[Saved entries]
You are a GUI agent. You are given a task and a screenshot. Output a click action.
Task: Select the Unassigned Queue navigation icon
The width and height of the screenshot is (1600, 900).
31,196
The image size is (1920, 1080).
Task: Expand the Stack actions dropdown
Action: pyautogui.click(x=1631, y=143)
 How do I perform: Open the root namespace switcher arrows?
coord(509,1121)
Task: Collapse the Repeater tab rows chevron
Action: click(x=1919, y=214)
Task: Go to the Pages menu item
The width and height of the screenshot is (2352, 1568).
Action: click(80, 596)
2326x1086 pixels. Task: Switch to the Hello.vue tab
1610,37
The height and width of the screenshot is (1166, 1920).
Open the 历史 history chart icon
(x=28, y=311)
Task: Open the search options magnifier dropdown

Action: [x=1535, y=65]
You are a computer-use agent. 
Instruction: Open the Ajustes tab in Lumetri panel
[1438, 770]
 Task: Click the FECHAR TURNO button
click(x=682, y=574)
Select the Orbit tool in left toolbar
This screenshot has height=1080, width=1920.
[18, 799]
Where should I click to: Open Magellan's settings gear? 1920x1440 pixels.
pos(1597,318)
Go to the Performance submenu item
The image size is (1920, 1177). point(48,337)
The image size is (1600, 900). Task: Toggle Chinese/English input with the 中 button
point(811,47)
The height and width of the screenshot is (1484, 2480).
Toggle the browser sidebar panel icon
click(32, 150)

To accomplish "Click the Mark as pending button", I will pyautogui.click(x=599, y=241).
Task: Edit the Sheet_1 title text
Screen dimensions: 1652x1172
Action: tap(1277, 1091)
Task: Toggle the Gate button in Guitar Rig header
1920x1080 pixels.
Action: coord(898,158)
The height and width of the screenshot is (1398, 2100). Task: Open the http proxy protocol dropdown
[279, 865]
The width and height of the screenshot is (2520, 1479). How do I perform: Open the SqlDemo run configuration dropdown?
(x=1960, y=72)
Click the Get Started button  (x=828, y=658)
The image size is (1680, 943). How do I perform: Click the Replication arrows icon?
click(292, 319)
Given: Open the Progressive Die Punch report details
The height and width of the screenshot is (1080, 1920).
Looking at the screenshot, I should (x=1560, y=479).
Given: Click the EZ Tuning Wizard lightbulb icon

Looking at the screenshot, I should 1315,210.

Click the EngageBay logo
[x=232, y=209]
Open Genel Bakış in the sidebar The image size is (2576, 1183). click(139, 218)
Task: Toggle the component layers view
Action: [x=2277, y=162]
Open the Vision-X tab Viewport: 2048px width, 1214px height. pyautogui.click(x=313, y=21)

WORK TASK: The answer must be the lines from the one containing "The width and height of the screenshot is (2520, 1479)." through the last line of the records, written out exactly; please include nothing more.

SOLUTION TO THIS PROBLEM:
The width and height of the screenshot is (2520, 1479). How do I perform: Open the SqlDemo run configuration dropdown?
(x=1960, y=72)
Click the Get Started button  (x=828, y=658)
The image size is (1680, 943). How do I perform: Click the Replication arrows icon?
click(292, 319)
Given: Open the Progressive Die Punch report details
The height and width of the screenshot is (1080, 1920).
Looking at the screenshot, I should (x=1560, y=479).
Given: Click the EZ Tuning Wizard lightbulb icon

Looking at the screenshot, I should 1315,210.

Click the EngageBay logo
[x=232, y=209]
Open Genel Bakış in the sidebar The image size is (2576, 1183). click(139, 218)
Task: Toggle the component layers view
Action: [x=2277, y=162]
Open the Vision-X tab Viewport: 2048px width, 1214px height. pyautogui.click(x=313, y=21)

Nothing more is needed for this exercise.